Scan the entries below for "will" and copy each line that holds it.

Stored records:
-- Opening Marker --
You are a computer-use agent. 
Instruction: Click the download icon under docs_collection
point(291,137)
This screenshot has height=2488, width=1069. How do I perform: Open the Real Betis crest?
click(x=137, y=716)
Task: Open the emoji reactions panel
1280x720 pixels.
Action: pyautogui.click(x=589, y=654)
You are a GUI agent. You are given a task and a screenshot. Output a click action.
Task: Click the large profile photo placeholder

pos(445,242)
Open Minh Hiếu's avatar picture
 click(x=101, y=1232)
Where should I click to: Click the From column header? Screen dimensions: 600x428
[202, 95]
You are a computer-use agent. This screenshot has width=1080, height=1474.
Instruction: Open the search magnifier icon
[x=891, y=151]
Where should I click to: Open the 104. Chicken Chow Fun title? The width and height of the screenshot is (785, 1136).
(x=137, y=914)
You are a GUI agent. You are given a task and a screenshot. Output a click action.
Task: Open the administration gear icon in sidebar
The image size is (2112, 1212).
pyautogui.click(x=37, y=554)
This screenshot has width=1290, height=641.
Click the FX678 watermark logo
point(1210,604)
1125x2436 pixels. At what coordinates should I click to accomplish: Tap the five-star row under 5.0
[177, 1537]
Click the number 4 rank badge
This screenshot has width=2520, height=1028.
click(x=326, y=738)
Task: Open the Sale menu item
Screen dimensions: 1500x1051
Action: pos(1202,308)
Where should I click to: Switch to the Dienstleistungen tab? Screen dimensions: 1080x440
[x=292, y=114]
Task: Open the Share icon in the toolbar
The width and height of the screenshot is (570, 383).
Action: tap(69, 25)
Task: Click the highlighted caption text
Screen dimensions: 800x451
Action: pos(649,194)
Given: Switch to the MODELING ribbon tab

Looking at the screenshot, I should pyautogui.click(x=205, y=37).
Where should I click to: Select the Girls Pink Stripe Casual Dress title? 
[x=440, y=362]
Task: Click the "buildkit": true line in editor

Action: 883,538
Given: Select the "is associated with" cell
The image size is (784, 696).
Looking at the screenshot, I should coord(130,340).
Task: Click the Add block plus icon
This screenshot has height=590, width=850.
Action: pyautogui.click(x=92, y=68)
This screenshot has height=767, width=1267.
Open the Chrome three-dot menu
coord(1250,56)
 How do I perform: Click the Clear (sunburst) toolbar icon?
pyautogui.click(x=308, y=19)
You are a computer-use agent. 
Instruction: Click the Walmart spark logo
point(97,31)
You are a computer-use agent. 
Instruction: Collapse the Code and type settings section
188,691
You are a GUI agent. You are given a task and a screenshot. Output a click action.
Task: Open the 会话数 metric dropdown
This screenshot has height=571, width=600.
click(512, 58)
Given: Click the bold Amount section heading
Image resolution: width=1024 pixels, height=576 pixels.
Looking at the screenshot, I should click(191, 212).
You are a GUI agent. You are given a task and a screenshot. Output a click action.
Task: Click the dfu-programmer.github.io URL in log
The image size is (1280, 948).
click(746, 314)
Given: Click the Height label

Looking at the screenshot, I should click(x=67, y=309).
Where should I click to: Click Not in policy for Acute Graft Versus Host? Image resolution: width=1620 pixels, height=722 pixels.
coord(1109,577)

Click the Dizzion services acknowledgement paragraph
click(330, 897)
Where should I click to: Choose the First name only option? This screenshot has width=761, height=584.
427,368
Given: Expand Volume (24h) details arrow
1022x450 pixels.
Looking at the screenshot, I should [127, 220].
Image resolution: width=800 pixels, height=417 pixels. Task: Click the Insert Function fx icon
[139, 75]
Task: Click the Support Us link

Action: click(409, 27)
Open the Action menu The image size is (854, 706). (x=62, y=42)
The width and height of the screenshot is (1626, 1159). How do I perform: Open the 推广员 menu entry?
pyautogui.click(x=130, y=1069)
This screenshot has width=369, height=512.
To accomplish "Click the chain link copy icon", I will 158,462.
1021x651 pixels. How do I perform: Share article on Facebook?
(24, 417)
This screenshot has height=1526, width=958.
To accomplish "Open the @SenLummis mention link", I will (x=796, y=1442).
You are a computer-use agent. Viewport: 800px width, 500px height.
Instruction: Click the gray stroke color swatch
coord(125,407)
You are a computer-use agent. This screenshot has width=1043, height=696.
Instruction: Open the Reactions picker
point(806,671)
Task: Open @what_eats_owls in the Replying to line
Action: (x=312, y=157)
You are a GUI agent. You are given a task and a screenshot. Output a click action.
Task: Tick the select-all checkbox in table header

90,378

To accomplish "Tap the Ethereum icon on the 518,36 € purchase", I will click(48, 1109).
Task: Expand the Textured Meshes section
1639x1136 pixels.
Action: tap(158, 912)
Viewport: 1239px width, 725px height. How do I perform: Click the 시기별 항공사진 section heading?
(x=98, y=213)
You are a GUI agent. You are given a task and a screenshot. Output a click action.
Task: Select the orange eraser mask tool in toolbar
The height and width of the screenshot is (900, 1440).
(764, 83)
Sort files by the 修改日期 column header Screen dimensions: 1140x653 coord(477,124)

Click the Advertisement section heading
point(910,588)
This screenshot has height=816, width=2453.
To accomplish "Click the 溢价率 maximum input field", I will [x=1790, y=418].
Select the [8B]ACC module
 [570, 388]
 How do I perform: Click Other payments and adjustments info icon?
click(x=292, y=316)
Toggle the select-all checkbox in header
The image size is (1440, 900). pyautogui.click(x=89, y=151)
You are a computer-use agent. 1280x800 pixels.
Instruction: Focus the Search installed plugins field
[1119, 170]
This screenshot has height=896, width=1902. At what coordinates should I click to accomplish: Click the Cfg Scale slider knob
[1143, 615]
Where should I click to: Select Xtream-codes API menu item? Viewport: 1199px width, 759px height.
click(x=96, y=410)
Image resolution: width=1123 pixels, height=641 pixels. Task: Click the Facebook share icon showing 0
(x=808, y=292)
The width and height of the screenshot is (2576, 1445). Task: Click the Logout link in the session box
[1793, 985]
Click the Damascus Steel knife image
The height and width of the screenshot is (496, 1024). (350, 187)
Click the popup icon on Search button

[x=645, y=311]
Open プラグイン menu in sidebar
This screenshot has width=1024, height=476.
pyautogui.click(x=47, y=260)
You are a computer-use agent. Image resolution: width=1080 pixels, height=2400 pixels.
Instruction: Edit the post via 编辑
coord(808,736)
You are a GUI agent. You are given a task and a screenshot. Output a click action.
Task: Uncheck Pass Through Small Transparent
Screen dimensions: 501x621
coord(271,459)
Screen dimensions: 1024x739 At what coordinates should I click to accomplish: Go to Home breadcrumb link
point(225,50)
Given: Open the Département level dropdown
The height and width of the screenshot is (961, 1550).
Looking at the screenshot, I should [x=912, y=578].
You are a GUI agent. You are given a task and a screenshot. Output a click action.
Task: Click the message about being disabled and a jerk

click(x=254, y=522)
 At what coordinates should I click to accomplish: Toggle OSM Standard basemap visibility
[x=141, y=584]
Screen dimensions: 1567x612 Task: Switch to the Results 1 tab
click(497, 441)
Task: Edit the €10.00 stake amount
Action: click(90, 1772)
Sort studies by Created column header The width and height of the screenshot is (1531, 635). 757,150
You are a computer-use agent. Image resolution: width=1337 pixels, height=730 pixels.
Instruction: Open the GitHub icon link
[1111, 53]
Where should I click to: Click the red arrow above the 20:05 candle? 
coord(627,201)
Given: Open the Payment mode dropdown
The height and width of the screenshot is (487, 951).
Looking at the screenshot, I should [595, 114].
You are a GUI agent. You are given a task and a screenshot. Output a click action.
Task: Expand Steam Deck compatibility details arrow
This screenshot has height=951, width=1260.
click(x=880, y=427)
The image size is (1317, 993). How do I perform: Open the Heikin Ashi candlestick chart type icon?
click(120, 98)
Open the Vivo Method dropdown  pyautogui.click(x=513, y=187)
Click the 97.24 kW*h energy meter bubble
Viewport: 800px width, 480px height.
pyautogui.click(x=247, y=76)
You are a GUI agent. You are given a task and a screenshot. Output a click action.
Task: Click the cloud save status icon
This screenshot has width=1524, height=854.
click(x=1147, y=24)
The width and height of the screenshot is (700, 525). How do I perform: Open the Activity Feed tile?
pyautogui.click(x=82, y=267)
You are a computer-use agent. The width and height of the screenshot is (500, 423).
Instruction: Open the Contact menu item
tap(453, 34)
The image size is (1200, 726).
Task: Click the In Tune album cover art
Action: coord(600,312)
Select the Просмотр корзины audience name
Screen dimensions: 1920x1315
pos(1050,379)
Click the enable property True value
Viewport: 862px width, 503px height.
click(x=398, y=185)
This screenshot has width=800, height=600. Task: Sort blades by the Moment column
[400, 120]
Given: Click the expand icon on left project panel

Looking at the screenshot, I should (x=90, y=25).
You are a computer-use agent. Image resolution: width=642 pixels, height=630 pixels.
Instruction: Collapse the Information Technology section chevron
-- Closing Marker --
Task output:
To accomplish "Click the chain link copy icon", I will 158,462.
To accomplish "Open the @SenLummis mention link", I will (x=796, y=1442).
To accomplish "Tap the Ethereum icon on the 518,36 € purchase", I will click(48, 1109).
To accomplish "Click the 溢价率 maximum input field", I will [x=1790, y=418].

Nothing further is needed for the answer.